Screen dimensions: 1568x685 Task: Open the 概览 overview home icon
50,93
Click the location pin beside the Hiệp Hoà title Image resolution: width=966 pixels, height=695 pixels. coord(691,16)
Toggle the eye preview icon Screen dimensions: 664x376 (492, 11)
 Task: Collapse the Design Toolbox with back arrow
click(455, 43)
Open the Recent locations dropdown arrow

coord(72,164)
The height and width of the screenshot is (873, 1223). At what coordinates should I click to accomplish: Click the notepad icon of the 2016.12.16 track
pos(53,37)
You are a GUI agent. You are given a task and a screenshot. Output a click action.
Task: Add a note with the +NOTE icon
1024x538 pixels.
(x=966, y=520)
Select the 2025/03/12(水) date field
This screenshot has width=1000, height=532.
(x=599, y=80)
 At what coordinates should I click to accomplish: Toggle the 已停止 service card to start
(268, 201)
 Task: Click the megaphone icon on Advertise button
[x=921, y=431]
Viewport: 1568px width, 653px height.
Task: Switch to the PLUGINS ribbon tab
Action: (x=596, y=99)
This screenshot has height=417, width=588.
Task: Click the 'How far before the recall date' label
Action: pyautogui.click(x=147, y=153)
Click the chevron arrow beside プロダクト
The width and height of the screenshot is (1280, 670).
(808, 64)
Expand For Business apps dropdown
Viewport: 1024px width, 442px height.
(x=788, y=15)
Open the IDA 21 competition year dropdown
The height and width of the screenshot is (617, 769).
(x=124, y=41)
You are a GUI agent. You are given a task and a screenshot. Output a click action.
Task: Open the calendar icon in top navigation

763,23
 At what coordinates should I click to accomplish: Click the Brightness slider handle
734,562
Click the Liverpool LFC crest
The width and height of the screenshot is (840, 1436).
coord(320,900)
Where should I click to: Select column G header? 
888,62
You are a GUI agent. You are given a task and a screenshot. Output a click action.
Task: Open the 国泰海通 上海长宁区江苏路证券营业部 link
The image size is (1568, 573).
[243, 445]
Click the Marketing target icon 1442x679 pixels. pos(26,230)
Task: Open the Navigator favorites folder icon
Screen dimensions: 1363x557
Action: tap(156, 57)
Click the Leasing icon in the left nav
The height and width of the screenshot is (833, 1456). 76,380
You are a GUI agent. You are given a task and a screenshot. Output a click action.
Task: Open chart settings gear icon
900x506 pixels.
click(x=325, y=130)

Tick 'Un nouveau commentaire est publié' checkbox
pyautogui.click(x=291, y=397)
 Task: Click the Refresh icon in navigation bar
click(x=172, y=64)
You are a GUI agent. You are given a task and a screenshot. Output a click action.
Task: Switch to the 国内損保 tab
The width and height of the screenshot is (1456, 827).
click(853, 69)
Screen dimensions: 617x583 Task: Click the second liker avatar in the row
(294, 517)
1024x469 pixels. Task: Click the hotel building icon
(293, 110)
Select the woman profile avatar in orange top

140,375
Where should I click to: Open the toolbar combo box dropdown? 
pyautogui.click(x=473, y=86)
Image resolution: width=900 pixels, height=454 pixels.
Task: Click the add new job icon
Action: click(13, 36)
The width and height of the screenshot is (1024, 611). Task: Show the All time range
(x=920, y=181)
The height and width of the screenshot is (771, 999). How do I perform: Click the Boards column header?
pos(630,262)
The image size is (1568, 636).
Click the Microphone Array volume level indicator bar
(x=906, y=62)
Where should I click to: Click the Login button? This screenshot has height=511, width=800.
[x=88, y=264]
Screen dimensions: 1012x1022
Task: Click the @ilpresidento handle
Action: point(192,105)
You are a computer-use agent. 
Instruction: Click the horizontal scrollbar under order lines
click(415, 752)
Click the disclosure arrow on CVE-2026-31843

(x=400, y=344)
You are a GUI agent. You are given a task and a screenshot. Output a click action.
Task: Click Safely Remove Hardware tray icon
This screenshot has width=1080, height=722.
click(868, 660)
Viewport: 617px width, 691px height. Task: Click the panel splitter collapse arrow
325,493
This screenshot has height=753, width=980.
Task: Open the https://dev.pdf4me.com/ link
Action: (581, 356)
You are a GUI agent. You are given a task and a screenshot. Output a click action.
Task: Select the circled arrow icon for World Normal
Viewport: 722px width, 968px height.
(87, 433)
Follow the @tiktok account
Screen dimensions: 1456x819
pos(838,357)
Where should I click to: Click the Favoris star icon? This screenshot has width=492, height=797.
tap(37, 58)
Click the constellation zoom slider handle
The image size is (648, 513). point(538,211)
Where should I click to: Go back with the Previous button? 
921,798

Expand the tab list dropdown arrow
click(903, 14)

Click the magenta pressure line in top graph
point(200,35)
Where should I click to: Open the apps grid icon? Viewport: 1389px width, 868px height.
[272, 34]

Exercise aim: Using the data above, reproduce every line exactly.

Solution for this exercise:
Screen dimensions: 1568x685 Task: Open the 概览 overview home icon
50,93
Click the location pin beside the Hiệp Hoà title Image resolution: width=966 pixels, height=695 pixels. coord(691,16)
Toggle the eye preview icon Screen dimensions: 664x376 (492, 11)
 Task: Collapse the Design Toolbox with back arrow
click(455, 43)
Open the Recent locations dropdown arrow

coord(72,164)
The height and width of the screenshot is (873, 1223). At what coordinates should I click to accomplish: Click the notepad icon of the 2016.12.16 track
pos(53,37)
You are a GUI agent. You are given a task and a screenshot. Output a click action.
Task: Add a note with the +NOTE icon
1024x538 pixels.
(x=966, y=520)
Select the 2025/03/12(水) date field
This screenshot has width=1000, height=532.
(x=599, y=80)
 At what coordinates should I click to accomplish: Toggle the 已停止 service card to start
(268, 201)
 Task: Click the megaphone icon on Advertise button
[x=921, y=431]
Viewport: 1568px width, 653px height.
Task: Switch to the PLUGINS ribbon tab
Action: (x=596, y=99)
This screenshot has height=417, width=588.
Task: Click the 'How far before the recall date' label
Action: pyautogui.click(x=147, y=153)
Click the chevron arrow beside プロダクト
The width and height of the screenshot is (1280, 670).
(808, 64)
Expand For Business apps dropdown
Viewport: 1024px width, 442px height.
(x=788, y=15)
Open the IDA 21 competition year dropdown
The height and width of the screenshot is (617, 769).
(x=124, y=41)
You are a GUI agent. You are given a task and a screenshot. Output a click action.
Task: Open the calendar icon in top navigation

763,23
 At what coordinates should I click to accomplish: Click the Brightness slider handle
734,562
Click the Liverpool LFC crest
The width and height of the screenshot is (840, 1436).
coord(320,900)
Where should I click to: Select column G header? 
888,62
You are a GUI agent. You are given a task and a screenshot. Output a click action.
Task: Open the 国泰海通 上海长宁区江苏路证券营业部 link
The image size is (1568, 573).
[243, 445]
Click the Marketing target icon 1442x679 pixels. pos(26,230)
Task: Open the Navigator favorites folder icon
Screen dimensions: 1363x557
Action: tap(156, 57)
Click the Leasing icon in the left nav
The height and width of the screenshot is (833, 1456). 76,380
You are a GUI agent. You are given a task and a screenshot. Output a click action.
Task: Open chart settings gear icon
900x506 pixels.
click(x=325, y=130)

Tick 'Un nouveau commentaire est publié' checkbox
pyautogui.click(x=291, y=397)
 Task: Click the Refresh icon in navigation bar
click(x=172, y=64)
You are a GUI agent. You are given a task and a screenshot. Output a click action.
Task: Switch to the 国内損保 tab
The width and height of the screenshot is (1456, 827).
click(853, 69)
Screen dimensions: 617x583 Task: Click the second liker avatar in the row
(294, 517)
1024x469 pixels. Task: Click the hotel building icon
(293, 110)
Select the woman profile avatar in orange top

140,375
Where should I click to: Open the toolbar combo box dropdown? 
pyautogui.click(x=473, y=86)
Image resolution: width=900 pixels, height=454 pixels.
Task: Click the add new job icon
Action: click(13, 36)
The width and height of the screenshot is (1024, 611). Task: Show the All time range
(x=920, y=181)
The height and width of the screenshot is (771, 999). How do I perform: Click the Boards column header?
pos(630,262)
The image size is (1568, 636).
Click the Microphone Array volume level indicator bar
(x=906, y=62)
Where should I click to: Click the Login button? This screenshot has height=511, width=800.
[x=88, y=264]
Screen dimensions: 1012x1022
Task: Click the @ilpresidento handle
Action: point(192,105)
You are a computer-use agent. 
Instruction: Click the horizontal scrollbar under order lines
click(415, 752)
Click the disclosure arrow on CVE-2026-31843

(x=400, y=344)
You are a GUI agent. You are given a task and a screenshot. Output a click action.
Task: Click Safely Remove Hardware tray icon
This screenshot has width=1080, height=722.
click(868, 660)
Viewport: 617px width, 691px height. Task: Click the panel splitter collapse arrow
325,493
This screenshot has height=753, width=980.
Task: Open the https://dev.pdf4me.com/ link
Action: (581, 356)
You are a GUI agent. You are given a task and a screenshot. Output a click action.
Task: Select the circled arrow icon for World Normal
Viewport: 722px width, 968px height.
(87, 433)
Follow the @tiktok account
Screen dimensions: 1456x819
pos(838,357)
Where should I click to: Click the Favoris star icon? This screenshot has width=492, height=797.
tap(37, 58)
Click the constellation zoom slider handle
The image size is (648, 513). point(538,211)
Where should I click to: Go back with the Previous button? 
921,798

Expand the tab list dropdown arrow
click(903, 14)

Click the magenta pressure line in top graph
point(200,35)
Where should I click to: Open the apps grid icon? Viewport: 1389px width, 868px height.
[272, 34]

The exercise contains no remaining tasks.